Sampling error? Omitted variable bias? Bah, that's for first-year grad students. What I find really interesting is there are some fairly basic principles for how analysis can get really screwy but which can't be fixed by adding more control variables, increasing your sample size, or fiddling with assumptions about the distribution of the dependent variable. I'm thinking about really scary sources of model specification problems. Or actually, not model specification in of itself, but data collection. Your typical social science graduate curriculum talks a lot about getting standard error right but on a day to day basis most of our work goes into getting the data into the proper form and this is also where most problems come from. 

But before talking math, let's contemplate a recent overheard confession that, "Turns out those funny looking toe shoes are pretty comfortable." As someone who feels naked without footwear that involves both socks and laces I had never given much thought to this and to the extent that I had, I assumed wearing these things was a costly signal of geekiness. But on reflection it makes perfect sense. After all if something as ridiculous looking as toe shoes were not comfortable then nobody would wear them. Conversely, four inch heels are very uncomfortable (or so I am given to understand) but many women wear them because they're attractive. So we can imagine a negative association between how attractive shoes are and how good they feel. Indeed, this describes my own collection of incredibly comfortable but informal Chucks, fairly comfortable and decent-looking dress shoes, and a second pair of dress shoes that are uncomfortable but fancy. One interpretation of this (and bear with me as I briefly sound like a critical studies type person) would be something along the lines of a sadistic gaze wherein the perceived attractiveness of a shoe is directly derived from the discomfort we imagine it imposing on its wearer. I don't doubt that people have made this argument but I don't buy it as a general argument because I can imagine shoes that are both hideous and uncomfortable --- say Crocs made of gravel and epoxy. There is no ontological reason why we can't have shoes that are both hideous and uncomfortable but rather there is a practical reason in that nobody wears shoes that are terrible in every way and so such shoes don't make it unto the market. That is, there is a big difference between the covariance of traits for all conceivable shoes versus covariance of traits among those shoes that actually get bought and worn.

Now here's where we get to the math. The logician, computer scientist, and fellow UCLA faculty Judea Pearl uses a graph theoretic approach to logic that emphasizes using counter-factual understandings to get at the underlying structure of causation. (His magnum opus is Causality. For an introduction relevant to the social sciences see Morgan and Winship.) One of Pearl's most interesting deductions is the idea of conditioning on a collider. If a case being observed is a function of two variables then this will induce an artifactual negative correlation between the variables. This is true even if in the broader population there is no correlation (or even a mild positive correlation) between the variables. 

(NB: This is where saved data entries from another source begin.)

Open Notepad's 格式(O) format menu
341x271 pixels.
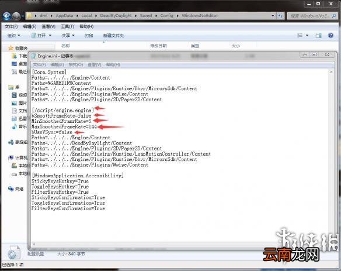[x=76, y=64]
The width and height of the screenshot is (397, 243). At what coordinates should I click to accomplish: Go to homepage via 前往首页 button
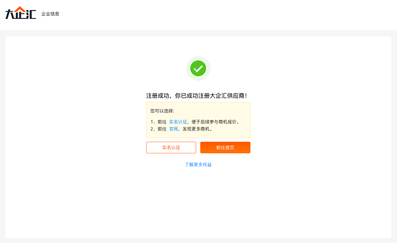click(225, 148)
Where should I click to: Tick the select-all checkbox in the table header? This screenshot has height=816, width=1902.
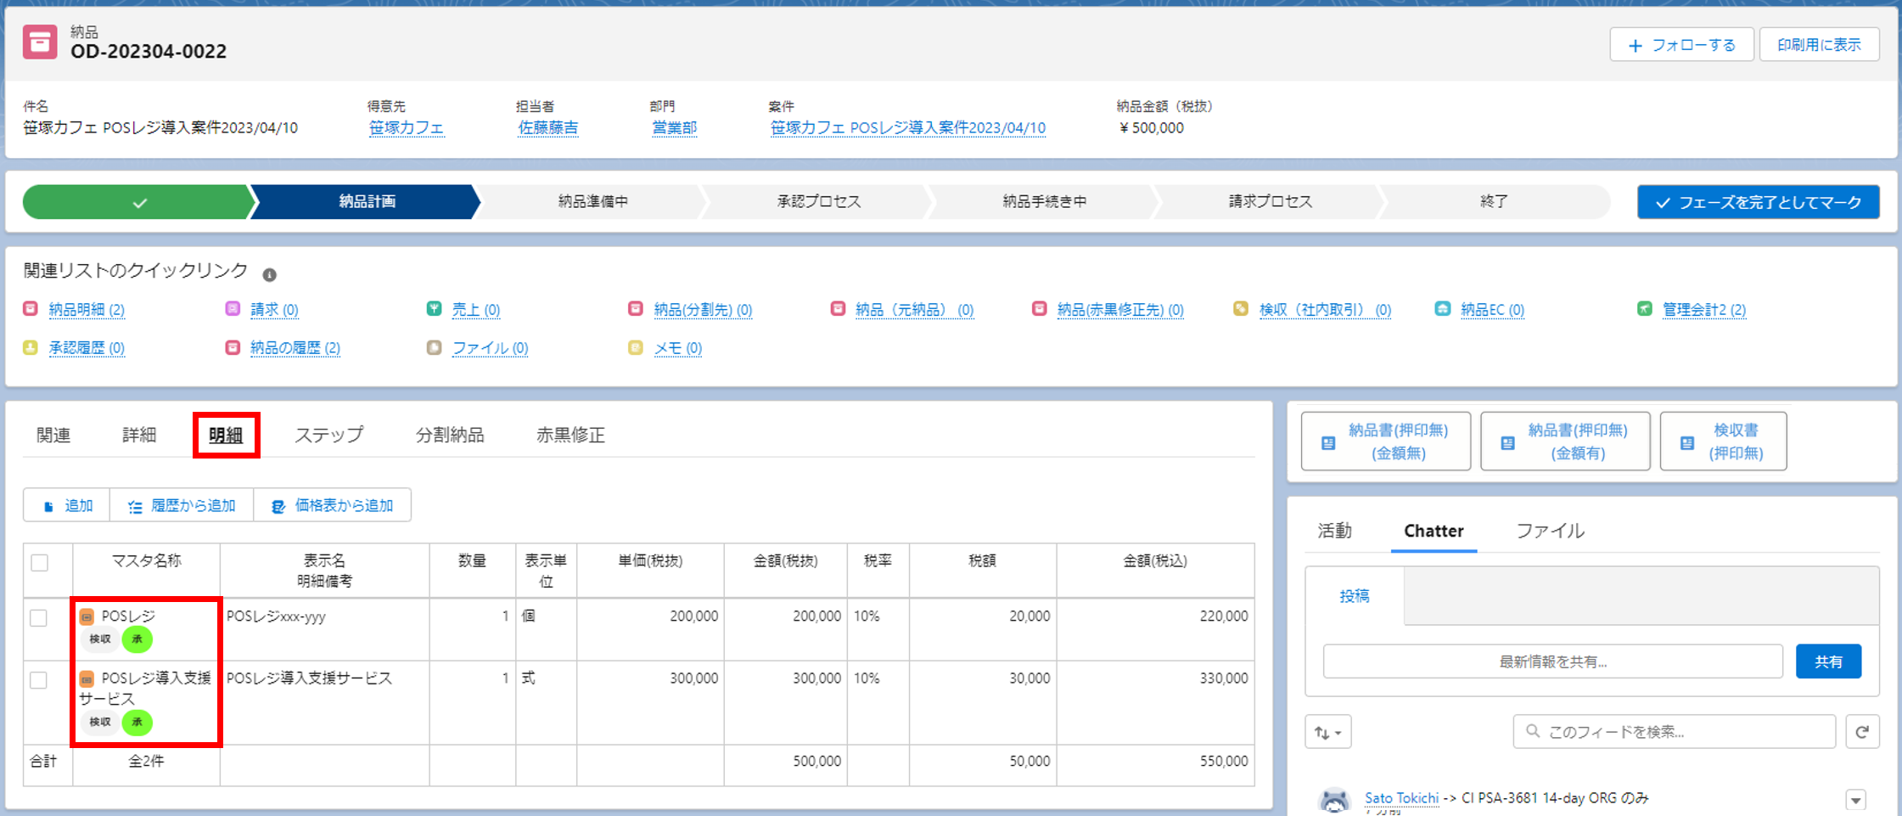[39, 562]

For instance, suppose that in a population of aspiring Hollywood actors there is no correlation between acting ability and physical attractiveness. However assume that we generally pay a lot more attention to celebrities than to some kid who is waiting tables while going on auditions. That is, we can not readily observe people who aspire to be actors, but only those who actually are actors. This implies that we need to understand the selection process by which people get cast into films. In the computer simulation displayed below I generated a population of aspiring actors characterized by "body" and "mind," each of which follows a normal distribution and with these two traits being completely orthogonal to one another. Then imagine that casting directors jointly maximize talent and looks so only the aspiring actors with the highest sum for these two traits actually get work in Hollywood. I have drawn the working actors as triangles and the failed aspirants as hollow circles. Among those actors we can readily observe there then will be a negative correlation between looks and talent, even though there is no such correlation in the grand population. If we see only the working actors without understanding the censorship process we might think that there is some stupefaction of being ridiculously good-looking.

collider_actresses.jpg

This also applies when one or both of the variables is categorical. Many prestigious colleges have policies of preferring legacy applicants. This implies that the SAT scores of legacies are lower in the freshmen class even though they are higher in the applicant pool. 

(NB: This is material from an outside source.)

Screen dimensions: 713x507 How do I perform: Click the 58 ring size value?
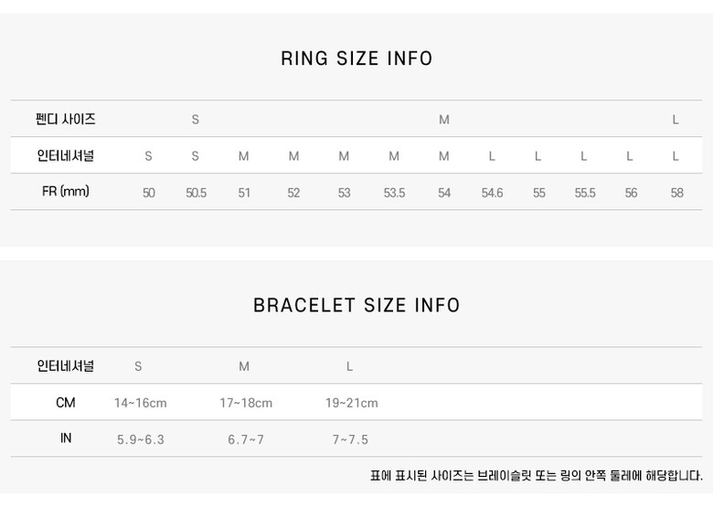676,193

In these examples the censorship bias implied by conditioning on a collider is fairly easy to see because we have started from the latent population (aspiring actors, college applicants) and worked our way to the observed population (working actors, college freshmen). However the insidious thing about conditioning on a collider is that we almost always only see the observed population. This makes it easy to confuse what is actually a causal process of truncation with a more direct structure of causation, such as an idea that being attractive or a legacy somehow causes someone to be untalented or unintelligent. 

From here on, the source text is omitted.